The residual vector of ${\varvec{y}}$ can be given as:

$$ \hat{\varvec{e}} = \left[ {{\varvec{I}}_{{{m}}} - {\varvec{A}}\left( {{\varvec{A}}^{{ {\text{T}}}} {\varvec{Q}}^{ - 1} {\varvec{A}}} \right)^{ - 1} {\varvec{A}}^{{ {\text{T}}}} {\varvec{Q}}^{ - 1} } \right]{\varvec{y}}, $$

(4)

with the cofactor matrix of variance–covariance:

$$ {\varvec{Q}}_{{\varvec{\hat{e}\hat{e}}}} = {\varvec{Q}} - {\varvec{A}}\left( {{\varvec{A}}^{{ {\text{T}}}} {\varvec{Q}}^{ - 1} {\varvec{A}}} \right)^{ - 1} {\varvec{A}}^{{ {\text{T}}}} . $$

(5)

For condition equations, the linear model in Eq. (1) can be equivalently written as (Koch 1999; Teunissen 2000):

$$ {\varvec{B}}^{{ {\text{T}}}} {\rm{E}}\left( {\varvec{y}} \right) = 0,\;{\rm{D}}\left( {\varvec{y}} \right) = \sigma^{2} {\varvec{Q}}. $$

(6)

Here, ${\varvec{B}} \in {\mathbb{R}}^{{{{m}}\; \times \;\left( {{{m}} - {{n}}} \right)}}$ is a basis matrix satisfied that ${\varvec{B}}^{{ {\text{T}}}} {\varvec{A}} = 0$ and ${ {\text{rank}}}\left( {\varvec{B}} \right) = {{m}} - {{n}}$. In this case, the residual vector can be given as:

$$ \hat{\varvec{e}} = {\varvec{QB}}\left( {{\varvec{B}}^{{ {\text{T}}}} {\varvec{QB}}} \right)^{ - 1} {\varvec{B}}^{{ {\text{T}}}} {\varvec{y}}, $$

(7)

with the cofactor matrix of variance–covariance:

$$ {\varvec{Q}}_{{\varvec{\hat{e}\hat{e}}}} = {\varvec{QB}}\left( {{\varvec{B}}^{{ {\text{T}}}} {\varvec{QB}}} \right)^{ - 1} {\varvec{B}}^{{ {\text{T}}}} {\varvec{Q}}. $$

(8)

Particularly, if $\sigma^{2}$ is unknown, it can be estimated as:

$$ \hat{\sigma }^{2} = \frac{\hat{\varvec{e}}^{\text{T}} {\varvec{Q}}^{ - 1} \hat{\varvec{e}}}{m - n}. $$

(9)

In general, LS is the best linear unbiased estimator (BLUE) for linear models (Koch 1999; Teunissen 2000). However, the optimal properties of LS might be compromised, once the observations are contaminated from gross errors resulting in the presence of outliers (Rousseeuw and Leroy 1987; Lehmann 2013). Therefore, statistical test procedures for outlier diagnostics have been developed.

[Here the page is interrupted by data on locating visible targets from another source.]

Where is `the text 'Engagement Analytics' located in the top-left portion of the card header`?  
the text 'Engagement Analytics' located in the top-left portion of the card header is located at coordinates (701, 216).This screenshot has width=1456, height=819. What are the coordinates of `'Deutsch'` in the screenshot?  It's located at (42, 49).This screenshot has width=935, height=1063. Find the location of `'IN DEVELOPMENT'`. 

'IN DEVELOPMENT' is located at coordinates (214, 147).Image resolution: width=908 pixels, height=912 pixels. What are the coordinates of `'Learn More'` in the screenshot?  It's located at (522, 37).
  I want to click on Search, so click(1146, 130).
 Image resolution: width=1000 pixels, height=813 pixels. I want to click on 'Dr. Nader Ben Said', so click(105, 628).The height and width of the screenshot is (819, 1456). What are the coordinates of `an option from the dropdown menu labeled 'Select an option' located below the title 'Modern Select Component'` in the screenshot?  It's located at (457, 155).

2.2 w-test and data snooping

Suppose there is a suspected gross error in the kth observation, then the linear model in Eqs. (1) or (6) becomes (Koch 1999; Teunissen 2000):

$$ \left\{ {\begin{array}{*{20}c} {\rm{E}}\left( {\varvec{y}} \right) = {\varvec{A}}{\varvec{x}} + {\varvec{c}}_{{{k}}} \nabla_{{{k}}} , \;{\rm{D}}\left( {\varvec{y}} \right) = \sigma^{2} {\varvec{Q}} \\ {{\varvec{B}}^{{ {\text{{T}}}}} {\rm{E}}\left( {\varvec{y}} \right) = {\varvec{B}}^{{ {\text{T}}}} {\varvec{c}}_{{{k}}} \nabla_{{{k}}} ,\;{\rm{D}}\left( {\varvec{y}} \right) = \sigma^{2} {\varvec{Q}}} \\ \end{array} } \right., \;{ {k}} \in \left\{ {1, \ldots ,{ {m}}} \right\}, $$

(10)

where $\nabla_{{ {k}}}$ is the size of the gross error in the kth observation. ${\varvec{c}}_{{ {k}}} = \left[ {0, \ldots ,0,1,0, \ldots ,0} \right]^{{ {\text{T}}}}$ is a unit vector with the kth element equal to one. The w-test statistic for the kth observation can then be formed as follows (Baarda 1967; Teunissen 2000):

$$ w_{{ {k}}} = \frac{{\hat{\nabla }_{{ {k}}} }}{{\sigma \sqrt {q_{{\hat{\nabla }_{{ {k}}} }}^{2} } }} = \frac{{{\varvec{c}}_{{ {k}}}^{{ {\text{{T}}}}} {\varvec{M}}{\varvec{y}}}}{{\sigma \sqrt {{\varvec{c}}_{{ {k}}}^{{ {\text{{T}}}}} {\varvec{M}}{\varvec{c}}_{{ {k}}} } }}, $$

(11)

with

$$ {\varvec{M}} = {\varvec{Q}}^{ - 1} - {\varvec{Q}}^{ - 1} {\varvec{A}}\left( {{\varvec{A}}^{{ {\text{{T}}}}} {\varvec{Q}}^{ - 1} {\varvec{A}}} \right)^{ - 1} {\varvec{A}}^{{ {\text{T}}}} {\varvec{Q}}^{ - 1} = {\varvec{B}}\left( {{\varvec{B}}^{{ {\text{T}}}} {\varvec{QB}}} \right)^{ - 1} {\varvec{B}}^{{ {\text{T}}}} = {\varvec{Q}}^{ - 1} {\varvec{Q}}_{{\varvec{\hat{e}\hat{e}}}} {\varvec{Q}}^{ - 1} . $$

(12)

Here, $\hat{\nabla }_{{{k}}} = {\varvec{c}}_{{{k}}}^{{{\text{{T}}}}} {\varvec{M}}{\varvec{y}}/{\varvec{c}}_{{{k}}}^{{{\text{{T}}}}} {\varvec{M}}{\varvec{c}}_{{{k}}}$ is the LS estimate of $\nabla_{{{k}}}$, and $q_{{\hat{\nabla }_{{{k}}} }}^{2} = 1/{\varvec{c}}_{{{k}}}^{{{\text{{T}}}}} {\varvec{M}}{\varvec{c}}_{{{k}}}$ is the variance cofactor of $\hat{\nabla }_{{{k}}}$.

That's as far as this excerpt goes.